Perhatian investor sekarang tertuju pada pertemuan 4 Juni mendatang dari Organisasi Negara Pengekspor Minyak dan sekutunya termasuk Rusia, yang secara kolektif disebut OPEC+. Para menteri dari negara penghasil minyak utama akan memutuskan apakah akan memangkas produksi lebih lanjut untuk mendukung pendapatan pemerintah.
Pengurangan lebih lanjut dalam produksi OPEC+ setelah pemotongan mengejutkan mereka sebesar 1,16 juta barel per hari pada bulan April akan menjadi bullish untuk harga minyak mentah.
Sinyal tentang pemotongan tersebut bervariasi, dengan laporan Reuters dan analis dari bank termasuk HSBC dan Goldman Sachs menunjukkan bahwa pemotongan produksi lebih lanjut tidak mungkin terjadi dan bahwa blok tersebut akan mengadopsi pendekatan "wait and see". Pengamat pasar lain telah menunjuk data manufaktur yang lemah dari China dan AS sebagai pendukung kasus pemotongan OPEC+.

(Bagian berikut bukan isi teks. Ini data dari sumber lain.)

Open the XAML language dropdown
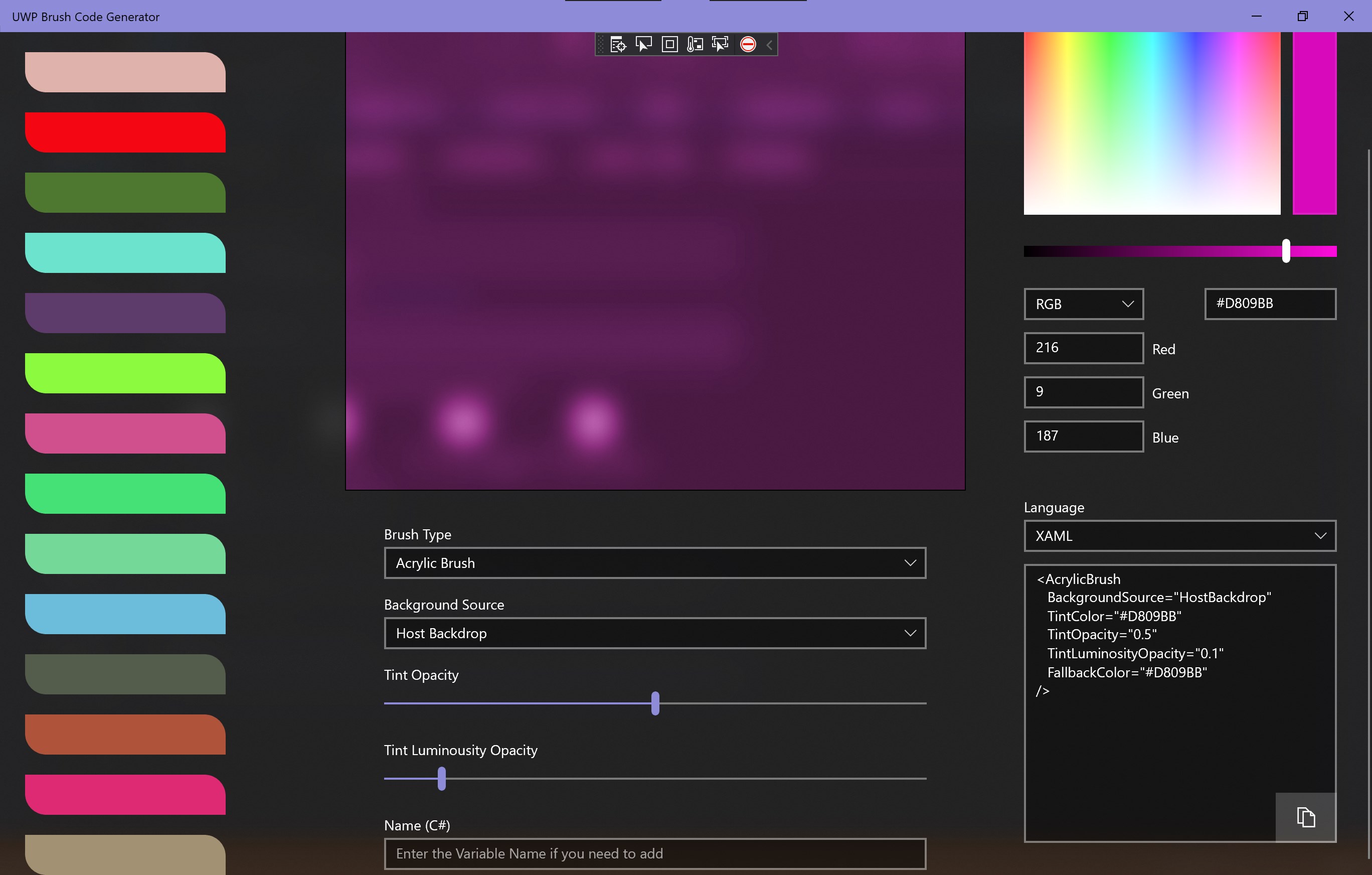1179,535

Di AS, Institute for Supply Management (ISM) mengatakan pada hari Kamis bahwa PMI manufakturnya turun menjadi 46,9 bulan lalu dari 47,1 pada bulan April, bulan ketujuh berturut-turut PMI bertahan di bawah ambang batas 50, menunjukkan kontraksi dalam aktivitas manufaktur di konsumen minyak terbesar dunia.

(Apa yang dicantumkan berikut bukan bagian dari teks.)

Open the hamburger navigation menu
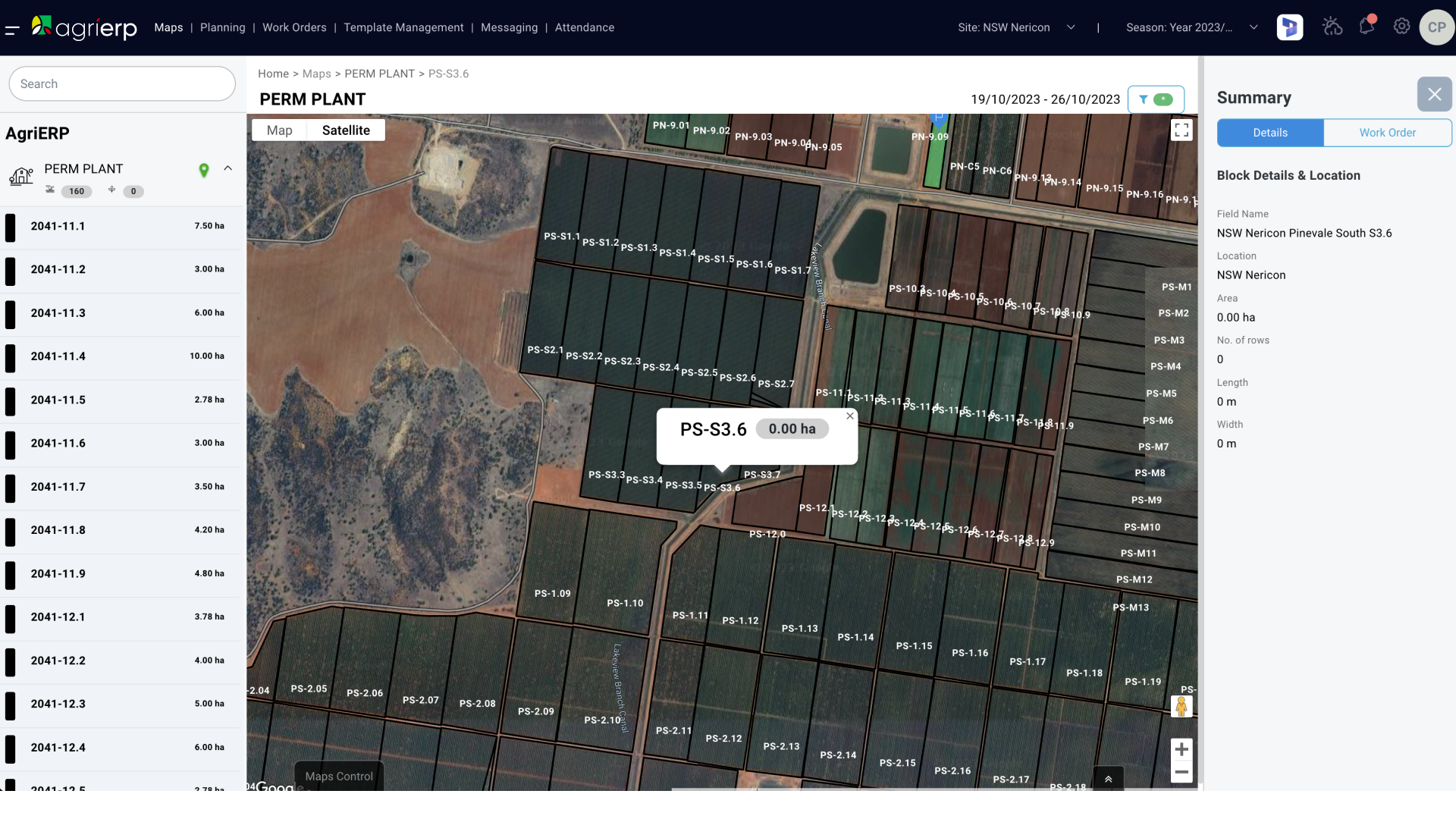The image size is (1456, 819). pyautogui.click(x=12, y=29)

Data manufaktur dari China melukiskan gambaran beragam, dengan Caixin/S&P Global China PMI manufaktur Kamis yang lebih baik dari perkiraan kontras dengan data resmi pemerintah hari sebelumnya yang melaporkan aktivitas pabrik di bulan Mei telah menyusut ke level terendah dalam lima bulan.